▸ **Task item**
Only one stretch of the records below is wanted: the lines from the one holding "June 2020 (669, 1584)" through the one holding "June 2022 (669, 972)". Return it exactly, both ends included.

+++ Entries shown

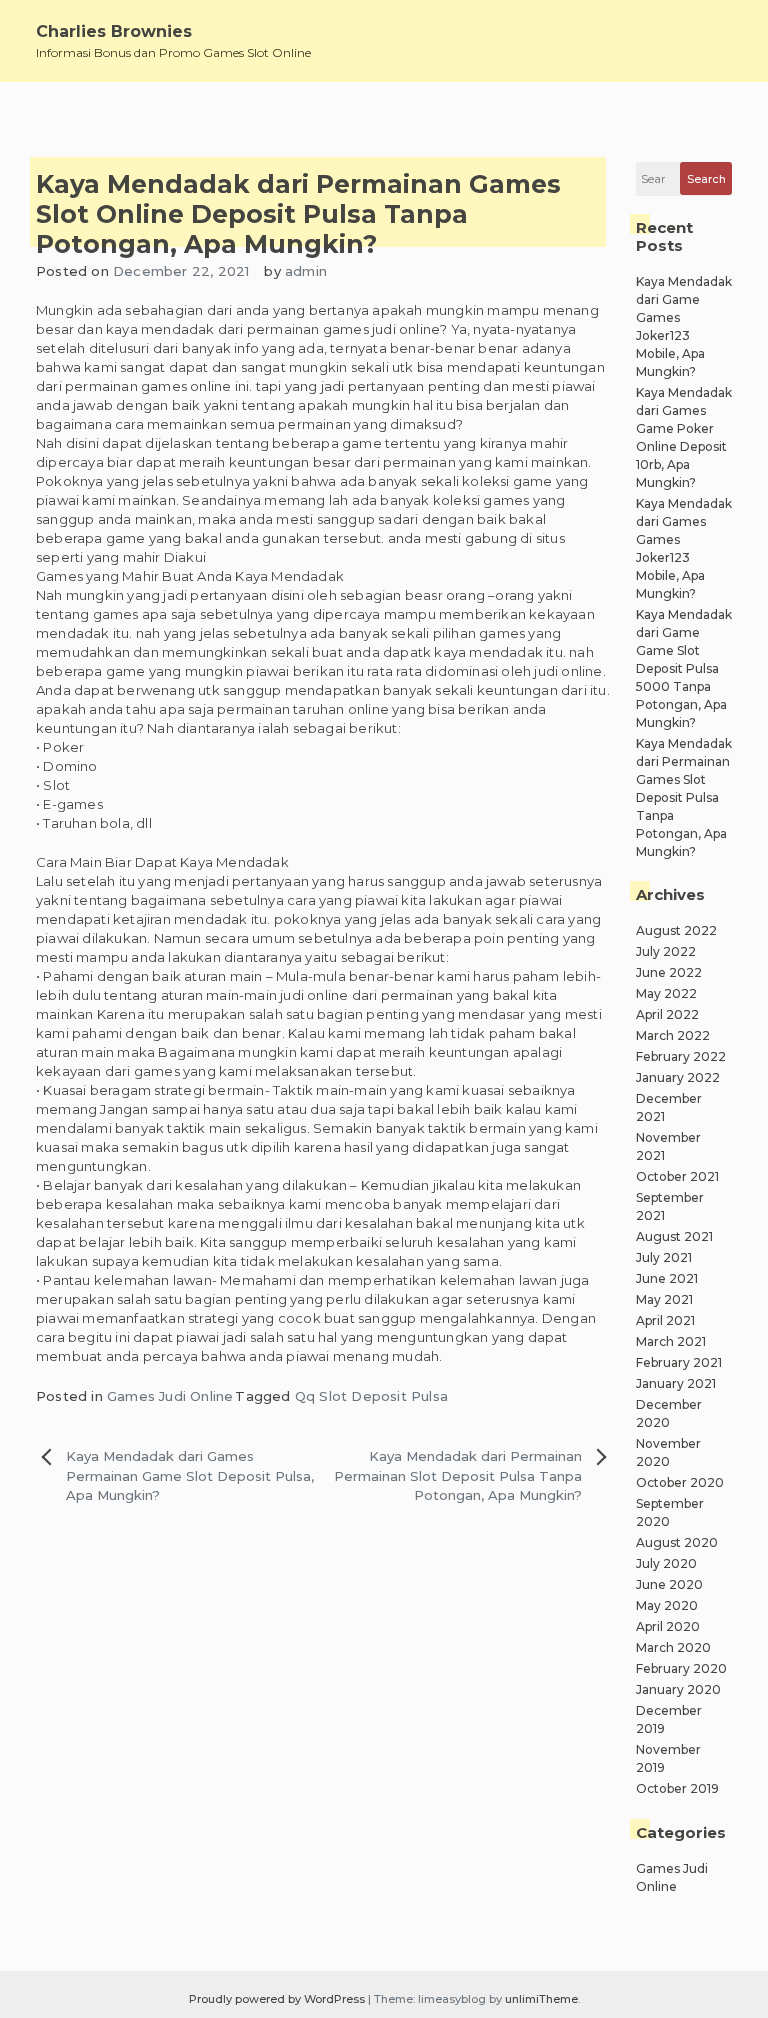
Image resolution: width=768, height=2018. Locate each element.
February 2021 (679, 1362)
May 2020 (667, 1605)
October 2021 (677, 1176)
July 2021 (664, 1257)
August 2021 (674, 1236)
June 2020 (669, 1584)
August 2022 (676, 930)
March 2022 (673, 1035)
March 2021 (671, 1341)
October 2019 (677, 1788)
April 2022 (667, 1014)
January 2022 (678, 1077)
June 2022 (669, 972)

++++++
+++ Entries shown

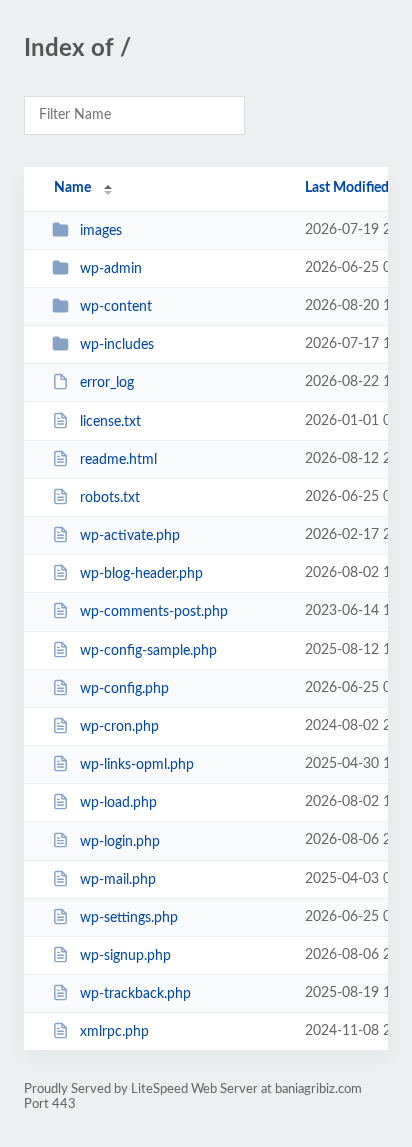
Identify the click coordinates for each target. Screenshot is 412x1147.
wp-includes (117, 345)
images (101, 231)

++++++

▸ **Exercise answer**
June 2020 (669, 1584)
August 2022 (676, 930)
March 2022 (673, 1035)
March 2021 (671, 1341)
October 2019 (677, 1788)
April 2022 (667, 1014)
January 2022 (678, 1077)
June 2022 (669, 972)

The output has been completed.